Tune’s proprietary TEMPO platform can rapidly target and adjust the epigenomic machinery of the cell, which shapes DNA and controls gene expression. By varying specific control modules in an iterative process, TEMPO can fine-tune expression toward healthy levels – even in diseases involving multiplex or polygenic interactions.

Unlike genome editing, the tuning process does not generate double- or single-strand breaks in DNA and makes no permanent changes to the DNA sequence. This de-risks the precise targeting of entire gene networks, allowing Tune to simultaneously turn silenced genes on and dial over-expressed genes down, in a practical, therapeutic context.

Tune has already shown that TEMPO can locate epigenomic elements involved in several intractable genetic conditions – revealing targets and networks that would be invisible or inaccessible to gene editing approaches. Moreover, Tune can optimize TEMPO to command expression of individual genes or networks with remarkable specificity and precision. This opens the door to an entirely new class of epi-therapeutics.

"The exciting challenge in front of us is taking these transformative advances in technology and extending their potential for our greater society," said Charlie Gersbach, PhD, Acting Chief Scientific Officer, Tune Therapeutics. "From proof of concept in rare, single-gene disorders to common conditions that aren’t linked to a single gene mutation – but are treatable through epigenomic control and constitute the vast majority of human diseases."

Veteran Genomic Medicine Leadership Team

Tune is launching with a veteran leadership team, endowed with deep expertise in gene and cell therapy, genome editing, and epigenetics.

Matt Kane, Chief Executive Officer
Akira Matsuno, Co-Founder, President and Chief Financial Officer
Charlie Gersbach, Ph.D., Co-Founder, Acting Chief Scientific Officer
Fyodor Urnov, Ph.D., Co-Founder, Scientific Advisory Board
Heidi Zhang, Ph.D., Executive Vice President, Head of Technical Operations
Blythe Sather, Ph.D., Vice President, Head of Research
In addition, Tune’s Board of Directors includes Mr. Kane, Dr. Gersbach, Ali Behbahani, M.D., (New Enterprise Associates), and co-founder Dan McHugh (Emerson Collective).

Drawing upon deep, local talent pools in Durham and Seattle, Tune has assembled two highly seasoned discovery and development teams, secured foundational intellectual property from Duke University, and raised $40 million from top-tier investors – including co-leads New Enterprise Associates and Emerson Collective, with Hatteras Venture Partners, Mission BioCapital, and others joining the round.
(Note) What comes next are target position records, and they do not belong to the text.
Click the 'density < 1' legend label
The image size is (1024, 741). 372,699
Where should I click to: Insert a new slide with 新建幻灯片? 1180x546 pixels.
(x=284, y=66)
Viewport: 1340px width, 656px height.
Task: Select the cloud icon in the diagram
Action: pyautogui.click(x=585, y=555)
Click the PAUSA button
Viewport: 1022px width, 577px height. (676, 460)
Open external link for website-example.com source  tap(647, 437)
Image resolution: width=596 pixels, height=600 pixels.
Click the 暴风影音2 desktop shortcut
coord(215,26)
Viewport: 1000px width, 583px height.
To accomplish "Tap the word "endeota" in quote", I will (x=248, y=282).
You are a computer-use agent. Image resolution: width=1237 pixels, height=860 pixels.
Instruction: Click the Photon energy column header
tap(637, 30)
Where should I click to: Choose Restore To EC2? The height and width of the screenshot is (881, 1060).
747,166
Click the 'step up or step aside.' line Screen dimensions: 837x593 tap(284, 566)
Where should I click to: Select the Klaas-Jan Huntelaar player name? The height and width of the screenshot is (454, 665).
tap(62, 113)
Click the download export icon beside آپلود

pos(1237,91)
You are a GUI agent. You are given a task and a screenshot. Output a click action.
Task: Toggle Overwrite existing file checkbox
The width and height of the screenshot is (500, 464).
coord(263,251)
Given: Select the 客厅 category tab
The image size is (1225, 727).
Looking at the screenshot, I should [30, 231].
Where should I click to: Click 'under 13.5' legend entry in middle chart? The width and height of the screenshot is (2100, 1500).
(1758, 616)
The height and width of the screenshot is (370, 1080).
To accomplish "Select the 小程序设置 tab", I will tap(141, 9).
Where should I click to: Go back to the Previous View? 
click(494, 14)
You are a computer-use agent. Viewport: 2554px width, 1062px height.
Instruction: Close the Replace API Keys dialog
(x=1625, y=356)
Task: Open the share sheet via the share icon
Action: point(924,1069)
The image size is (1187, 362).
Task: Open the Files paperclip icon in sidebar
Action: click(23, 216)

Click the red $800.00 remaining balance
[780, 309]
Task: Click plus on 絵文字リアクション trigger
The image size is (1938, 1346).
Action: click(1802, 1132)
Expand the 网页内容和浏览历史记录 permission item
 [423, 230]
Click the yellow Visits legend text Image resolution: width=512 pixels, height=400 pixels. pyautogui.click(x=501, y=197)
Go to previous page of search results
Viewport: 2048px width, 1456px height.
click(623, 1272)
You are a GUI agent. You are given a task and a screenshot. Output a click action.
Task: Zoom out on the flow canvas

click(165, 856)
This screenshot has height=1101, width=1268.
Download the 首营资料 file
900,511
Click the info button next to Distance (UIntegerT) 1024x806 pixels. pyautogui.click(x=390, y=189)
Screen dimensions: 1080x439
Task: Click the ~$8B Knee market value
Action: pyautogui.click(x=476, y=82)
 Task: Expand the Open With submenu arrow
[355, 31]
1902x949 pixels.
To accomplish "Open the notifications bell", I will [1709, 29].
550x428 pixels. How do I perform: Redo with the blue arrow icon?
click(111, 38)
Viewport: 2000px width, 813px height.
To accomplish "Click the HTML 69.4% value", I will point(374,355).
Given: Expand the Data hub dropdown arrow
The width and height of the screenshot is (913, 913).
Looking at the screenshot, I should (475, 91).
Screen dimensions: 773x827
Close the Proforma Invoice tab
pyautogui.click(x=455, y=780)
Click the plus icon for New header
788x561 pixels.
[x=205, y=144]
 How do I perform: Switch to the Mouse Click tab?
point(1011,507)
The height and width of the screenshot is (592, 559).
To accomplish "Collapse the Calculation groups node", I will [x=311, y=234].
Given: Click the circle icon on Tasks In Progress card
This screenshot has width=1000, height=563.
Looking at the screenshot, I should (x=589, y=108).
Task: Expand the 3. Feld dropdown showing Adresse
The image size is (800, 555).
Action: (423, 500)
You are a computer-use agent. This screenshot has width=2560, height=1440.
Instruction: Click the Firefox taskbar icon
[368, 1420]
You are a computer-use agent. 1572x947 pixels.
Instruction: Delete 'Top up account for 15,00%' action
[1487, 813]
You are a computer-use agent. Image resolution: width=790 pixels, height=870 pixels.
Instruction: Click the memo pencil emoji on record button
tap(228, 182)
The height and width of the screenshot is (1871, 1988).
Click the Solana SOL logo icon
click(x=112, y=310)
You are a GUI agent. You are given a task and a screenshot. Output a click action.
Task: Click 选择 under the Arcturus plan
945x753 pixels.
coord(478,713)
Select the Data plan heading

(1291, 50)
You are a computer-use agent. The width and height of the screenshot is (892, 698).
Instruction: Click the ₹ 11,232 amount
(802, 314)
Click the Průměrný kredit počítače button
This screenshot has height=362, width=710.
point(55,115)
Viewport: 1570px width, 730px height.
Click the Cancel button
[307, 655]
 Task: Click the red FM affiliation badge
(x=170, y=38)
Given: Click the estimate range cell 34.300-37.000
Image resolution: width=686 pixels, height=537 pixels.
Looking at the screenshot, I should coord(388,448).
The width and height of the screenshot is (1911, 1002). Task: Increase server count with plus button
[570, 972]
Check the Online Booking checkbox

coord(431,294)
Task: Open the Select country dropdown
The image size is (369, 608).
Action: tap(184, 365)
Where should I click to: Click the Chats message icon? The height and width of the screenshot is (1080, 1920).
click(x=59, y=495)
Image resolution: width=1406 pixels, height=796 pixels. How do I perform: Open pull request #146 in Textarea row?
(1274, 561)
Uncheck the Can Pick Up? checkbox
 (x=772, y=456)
This financing will enable Tune to rapidly advance its preclinical research, attract top-tier talent, and further develop its therapeutic platform.

"Tune is effectively pioneering a brand-new therapeutic modality," said Dr. Behbahani. "With the unbound potential of this approach, and their collective successes in the field, Tune is primed to become a transformative presence in modern biomedicine."